■ Goal of the exercise:
From top to bottom, reproduce the listing without a single change.

■ Provided records:

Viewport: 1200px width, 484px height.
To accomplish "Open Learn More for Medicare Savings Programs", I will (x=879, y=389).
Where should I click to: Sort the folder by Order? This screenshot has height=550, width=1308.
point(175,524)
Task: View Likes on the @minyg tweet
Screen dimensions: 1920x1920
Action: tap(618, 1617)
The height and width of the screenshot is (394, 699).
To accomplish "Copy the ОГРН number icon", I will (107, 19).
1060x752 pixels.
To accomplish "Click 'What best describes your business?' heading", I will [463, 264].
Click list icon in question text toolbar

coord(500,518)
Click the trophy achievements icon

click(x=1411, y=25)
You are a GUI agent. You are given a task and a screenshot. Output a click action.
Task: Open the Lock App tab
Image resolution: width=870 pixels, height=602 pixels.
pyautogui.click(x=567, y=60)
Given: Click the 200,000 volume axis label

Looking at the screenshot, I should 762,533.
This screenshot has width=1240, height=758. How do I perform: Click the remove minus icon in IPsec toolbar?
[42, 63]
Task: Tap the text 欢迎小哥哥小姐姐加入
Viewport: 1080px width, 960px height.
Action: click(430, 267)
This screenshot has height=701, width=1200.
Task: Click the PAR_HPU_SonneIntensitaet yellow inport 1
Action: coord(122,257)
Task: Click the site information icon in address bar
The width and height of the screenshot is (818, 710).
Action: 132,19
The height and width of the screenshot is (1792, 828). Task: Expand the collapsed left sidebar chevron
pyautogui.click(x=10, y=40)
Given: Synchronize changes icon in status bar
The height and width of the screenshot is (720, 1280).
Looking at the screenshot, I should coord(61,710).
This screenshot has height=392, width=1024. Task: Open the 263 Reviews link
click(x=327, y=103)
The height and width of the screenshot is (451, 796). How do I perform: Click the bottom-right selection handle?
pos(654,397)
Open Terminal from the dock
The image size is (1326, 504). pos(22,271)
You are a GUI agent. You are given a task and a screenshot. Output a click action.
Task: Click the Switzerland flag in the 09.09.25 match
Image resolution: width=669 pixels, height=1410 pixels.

■ Answer for this exercise:
Viewport: 1200px width, 484px height.
To accomplish "Open Learn More for Medicare Savings Programs", I will (x=879, y=389).
Where should I click to: Sort the folder by Order? This screenshot has height=550, width=1308.
point(175,524)
Task: View Likes on the @minyg tweet
Screen dimensions: 1920x1920
Action: tap(618, 1617)
The height and width of the screenshot is (394, 699).
To accomplish "Copy the ОГРН number icon", I will (107, 19).
1060x752 pixels.
To accomplish "Click 'What best describes your business?' heading", I will [463, 264].
Click list icon in question text toolbar

coord(500,518)
Click the trophy achievements icon

click(x=1411, y=25)
You are a GUI agent. You are given a task and a screenshot. Output a click action.
Task: Open the Lock App tab
Image resolution: width=870 pixels, height=602 pixels.
pyautogui.click(x=567, y=60)
Given: Click the 200,000 volume axis label

Looking at the screenshot, I should 762,533.
This screenshot has width=1240, height=758. How do I perform: Click the remove minus icon in IPsec toolbar?
[42, 63]
Task: Tap the text 欢迎小哥哥小姐姐加入
Viewport: 1080px width, 960px height.
Action: click(430, 267)
This screenshot has height=701, width=1200.
Task: Click the PAR_HPU_SonneIntensitaet yellow inport 1
Action: coord(122,257)
Task: Click the site information icon in address bar
The width and height of the screenshot is (818, 710).
Action: 132,19
The height and width of the screenshot is (1792, 828). Task: Expand the collapsed left sidebar chevron
pyautogui.click(x=10, y=40)
Given: Synchronize changes icon in status bar
The height and width of the screenshot is (720, 1280).
Looking at the screenshot, I should coord(61,710).
This screenshot has height=392, width=1024. Task: Open the 263 Reviews link
click(x=327, y=103)
The height and width of the screenshot is (451, 796). How do I perform: Click the bottom-right selection handle?
pos(654,397)
Open Terminal from the dock
The image size is (1326, 504). pos(22,271)
You are a GUI agent. You are given a task and a screenshot. Output a click action.
Task: Click the Switzerland flag in the 09.09.25 match
Image resolution: width=669 pixels, height=1410 pixels.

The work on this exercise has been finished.